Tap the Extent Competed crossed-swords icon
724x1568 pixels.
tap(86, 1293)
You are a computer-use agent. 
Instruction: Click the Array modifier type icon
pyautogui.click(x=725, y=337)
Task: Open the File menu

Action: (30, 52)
* * *
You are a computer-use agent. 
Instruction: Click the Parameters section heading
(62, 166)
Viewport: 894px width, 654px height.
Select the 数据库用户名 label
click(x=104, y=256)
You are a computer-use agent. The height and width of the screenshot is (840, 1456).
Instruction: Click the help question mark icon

Task prompt -
Above are some records. Report the number of their lines that include "height", and add nothing else.

Answer section -
2